Maya is the premier application for creating compelling 3D digital content, including models, animation, visual effects, games, and simulations.
The work you do in Maya generally falls into these categories:
- Creating models. Polygons, Non-Uniform Rational B-Splines (NURBS), and subdivision surfaces are different object types with different ways of modeling. Each has its own strengths, and different artists prefer working with different types.
- Polygons let you model a surface by building up and reshaping a number of simple surface facets.
- NURBS let you easily create smooth, curving surfaces with high-level control.
- Subdivision surfaces let you edit surfaces at a high level with minimum overhead data, while still letting you work with subsections of the surface as if they were made from polygons.

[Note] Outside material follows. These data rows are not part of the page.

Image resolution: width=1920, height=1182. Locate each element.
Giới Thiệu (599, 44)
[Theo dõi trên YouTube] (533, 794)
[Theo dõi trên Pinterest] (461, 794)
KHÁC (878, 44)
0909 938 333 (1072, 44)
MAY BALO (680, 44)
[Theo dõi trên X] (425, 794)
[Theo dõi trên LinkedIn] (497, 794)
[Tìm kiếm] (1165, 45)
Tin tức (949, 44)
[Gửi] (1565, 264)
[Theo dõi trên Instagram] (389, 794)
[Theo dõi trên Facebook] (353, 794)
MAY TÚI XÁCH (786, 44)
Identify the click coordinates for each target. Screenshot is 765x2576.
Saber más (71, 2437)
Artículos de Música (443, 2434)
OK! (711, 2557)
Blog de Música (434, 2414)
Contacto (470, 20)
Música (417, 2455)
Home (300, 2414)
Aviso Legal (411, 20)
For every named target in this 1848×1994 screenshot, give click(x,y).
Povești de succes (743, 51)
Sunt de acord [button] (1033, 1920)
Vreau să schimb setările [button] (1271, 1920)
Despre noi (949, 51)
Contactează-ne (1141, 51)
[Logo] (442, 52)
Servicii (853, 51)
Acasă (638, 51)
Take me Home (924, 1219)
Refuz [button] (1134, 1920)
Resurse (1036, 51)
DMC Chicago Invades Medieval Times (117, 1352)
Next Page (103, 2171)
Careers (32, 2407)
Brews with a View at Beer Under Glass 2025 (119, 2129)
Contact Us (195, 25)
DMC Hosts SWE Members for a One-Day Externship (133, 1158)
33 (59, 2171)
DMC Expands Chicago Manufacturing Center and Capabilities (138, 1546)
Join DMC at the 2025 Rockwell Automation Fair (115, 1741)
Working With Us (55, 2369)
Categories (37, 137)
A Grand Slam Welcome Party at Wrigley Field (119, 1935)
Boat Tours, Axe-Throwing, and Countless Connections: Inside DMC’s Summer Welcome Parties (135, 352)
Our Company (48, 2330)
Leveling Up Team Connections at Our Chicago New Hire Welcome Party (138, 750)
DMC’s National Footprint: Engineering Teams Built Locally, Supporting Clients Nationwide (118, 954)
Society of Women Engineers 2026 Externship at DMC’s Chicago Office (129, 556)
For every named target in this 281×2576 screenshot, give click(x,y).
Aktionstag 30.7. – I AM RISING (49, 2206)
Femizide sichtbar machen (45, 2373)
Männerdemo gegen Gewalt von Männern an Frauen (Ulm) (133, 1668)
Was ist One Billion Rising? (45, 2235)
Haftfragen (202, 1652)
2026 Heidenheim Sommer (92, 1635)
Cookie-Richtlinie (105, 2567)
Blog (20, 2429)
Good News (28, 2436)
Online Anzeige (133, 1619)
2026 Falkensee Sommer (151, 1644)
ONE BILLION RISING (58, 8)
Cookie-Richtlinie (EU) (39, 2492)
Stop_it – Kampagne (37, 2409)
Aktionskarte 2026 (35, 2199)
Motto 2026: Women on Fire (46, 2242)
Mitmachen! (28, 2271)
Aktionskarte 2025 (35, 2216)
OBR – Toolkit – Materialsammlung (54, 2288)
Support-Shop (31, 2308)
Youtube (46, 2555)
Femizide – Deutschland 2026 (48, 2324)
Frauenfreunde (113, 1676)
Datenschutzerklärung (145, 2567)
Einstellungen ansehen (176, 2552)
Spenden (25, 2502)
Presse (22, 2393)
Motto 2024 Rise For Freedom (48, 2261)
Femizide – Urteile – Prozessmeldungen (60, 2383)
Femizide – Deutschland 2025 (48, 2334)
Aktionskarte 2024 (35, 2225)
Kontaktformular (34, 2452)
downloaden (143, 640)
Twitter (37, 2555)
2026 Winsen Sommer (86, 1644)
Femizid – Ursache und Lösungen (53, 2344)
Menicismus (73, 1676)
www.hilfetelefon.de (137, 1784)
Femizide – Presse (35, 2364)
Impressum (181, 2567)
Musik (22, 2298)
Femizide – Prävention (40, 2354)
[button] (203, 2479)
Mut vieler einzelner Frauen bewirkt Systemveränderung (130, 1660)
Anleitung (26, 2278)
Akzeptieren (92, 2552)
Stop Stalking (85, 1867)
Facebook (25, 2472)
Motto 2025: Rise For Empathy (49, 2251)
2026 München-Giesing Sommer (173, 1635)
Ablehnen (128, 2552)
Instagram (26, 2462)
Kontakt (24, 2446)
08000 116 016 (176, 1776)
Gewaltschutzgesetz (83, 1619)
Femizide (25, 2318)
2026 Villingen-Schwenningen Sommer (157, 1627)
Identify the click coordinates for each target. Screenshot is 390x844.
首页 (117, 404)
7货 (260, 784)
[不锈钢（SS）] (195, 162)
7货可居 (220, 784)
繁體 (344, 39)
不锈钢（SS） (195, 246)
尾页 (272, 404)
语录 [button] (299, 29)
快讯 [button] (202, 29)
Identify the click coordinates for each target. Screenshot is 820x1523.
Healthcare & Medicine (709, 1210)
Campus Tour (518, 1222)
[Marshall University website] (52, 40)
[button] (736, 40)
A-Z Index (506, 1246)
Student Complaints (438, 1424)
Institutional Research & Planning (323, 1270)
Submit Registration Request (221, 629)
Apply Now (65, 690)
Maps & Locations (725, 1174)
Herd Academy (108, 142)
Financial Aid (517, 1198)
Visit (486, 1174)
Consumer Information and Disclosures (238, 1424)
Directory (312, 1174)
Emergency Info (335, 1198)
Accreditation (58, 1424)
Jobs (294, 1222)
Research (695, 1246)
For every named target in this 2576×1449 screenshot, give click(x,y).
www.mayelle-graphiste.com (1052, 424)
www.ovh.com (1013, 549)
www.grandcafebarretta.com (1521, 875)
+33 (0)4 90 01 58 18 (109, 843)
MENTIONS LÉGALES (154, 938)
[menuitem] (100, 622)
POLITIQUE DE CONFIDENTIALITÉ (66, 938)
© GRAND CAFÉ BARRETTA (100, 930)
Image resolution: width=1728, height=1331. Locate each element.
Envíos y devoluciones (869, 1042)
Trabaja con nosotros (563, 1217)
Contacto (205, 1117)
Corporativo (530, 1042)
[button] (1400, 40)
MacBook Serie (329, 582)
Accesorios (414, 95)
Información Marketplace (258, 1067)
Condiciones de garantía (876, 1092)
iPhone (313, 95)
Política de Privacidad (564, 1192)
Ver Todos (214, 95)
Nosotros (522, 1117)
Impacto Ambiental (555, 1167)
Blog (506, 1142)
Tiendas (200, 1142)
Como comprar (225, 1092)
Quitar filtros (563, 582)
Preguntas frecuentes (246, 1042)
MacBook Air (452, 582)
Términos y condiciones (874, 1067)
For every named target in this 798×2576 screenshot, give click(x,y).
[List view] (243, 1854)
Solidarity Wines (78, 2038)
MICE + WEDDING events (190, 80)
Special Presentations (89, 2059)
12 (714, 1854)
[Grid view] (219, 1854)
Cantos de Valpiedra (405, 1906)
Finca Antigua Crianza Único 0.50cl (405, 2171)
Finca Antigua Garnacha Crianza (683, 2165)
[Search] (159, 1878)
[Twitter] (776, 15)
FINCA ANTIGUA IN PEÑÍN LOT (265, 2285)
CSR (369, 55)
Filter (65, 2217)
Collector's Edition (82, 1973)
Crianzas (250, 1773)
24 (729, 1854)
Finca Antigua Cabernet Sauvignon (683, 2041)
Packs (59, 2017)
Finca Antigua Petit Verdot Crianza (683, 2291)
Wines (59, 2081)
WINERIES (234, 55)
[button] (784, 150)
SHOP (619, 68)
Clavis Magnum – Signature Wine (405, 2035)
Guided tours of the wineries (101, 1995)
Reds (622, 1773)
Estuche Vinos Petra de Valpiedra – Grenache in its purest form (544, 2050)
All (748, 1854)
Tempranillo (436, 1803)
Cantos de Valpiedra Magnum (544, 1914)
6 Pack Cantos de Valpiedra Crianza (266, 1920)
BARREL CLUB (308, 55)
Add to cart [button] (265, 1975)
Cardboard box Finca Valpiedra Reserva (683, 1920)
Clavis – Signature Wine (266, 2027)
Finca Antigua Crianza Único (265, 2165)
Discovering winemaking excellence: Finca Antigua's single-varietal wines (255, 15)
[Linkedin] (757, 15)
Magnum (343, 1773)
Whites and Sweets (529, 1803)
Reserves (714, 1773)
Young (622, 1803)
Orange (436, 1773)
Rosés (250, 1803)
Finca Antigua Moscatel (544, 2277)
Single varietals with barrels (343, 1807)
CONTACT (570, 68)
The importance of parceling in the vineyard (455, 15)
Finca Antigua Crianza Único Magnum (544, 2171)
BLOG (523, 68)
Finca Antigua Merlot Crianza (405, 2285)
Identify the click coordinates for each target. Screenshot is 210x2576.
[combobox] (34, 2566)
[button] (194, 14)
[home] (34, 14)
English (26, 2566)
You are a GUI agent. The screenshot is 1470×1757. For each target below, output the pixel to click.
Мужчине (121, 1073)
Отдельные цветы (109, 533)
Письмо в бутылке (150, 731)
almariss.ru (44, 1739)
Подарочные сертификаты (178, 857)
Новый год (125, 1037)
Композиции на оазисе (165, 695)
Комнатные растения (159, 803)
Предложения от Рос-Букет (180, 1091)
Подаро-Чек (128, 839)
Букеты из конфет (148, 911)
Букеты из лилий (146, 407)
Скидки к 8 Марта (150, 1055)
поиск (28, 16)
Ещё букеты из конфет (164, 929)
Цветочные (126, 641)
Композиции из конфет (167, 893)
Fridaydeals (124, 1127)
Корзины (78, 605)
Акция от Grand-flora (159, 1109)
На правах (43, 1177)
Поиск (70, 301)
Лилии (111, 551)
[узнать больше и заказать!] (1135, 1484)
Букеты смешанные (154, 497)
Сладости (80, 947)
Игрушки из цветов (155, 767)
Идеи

- Character rigging. Most animations involve “characters,” articulated models such as a person, an animal, robot, or anything else that moves by articulation. Maya lets you define internal skeletons for characters and bind skin to them to create realistic movement with deformation.
- Animation. Just about everything you can think of in Maya is keyable or able to be animated.
- Dynamics, fluids, and other simulated effects. Maya includes a comprehensive suite of tools for simulating real world effects such as fire, explosions, fluids, hair and fur, the physics of colliding objects, and more.
- Painting and paint effects. Maya includes an incredible system for using a graphics tablet (or the mouse) to paint 2D canvases, paint directly on 3D models, paint to create geometry, scriptable paint, and virtually limitless other possibilities.
- Lighting, Shading, and Rendering. When you want to render a still image or movie of your scene or animation, you can create them using your choice of renderers.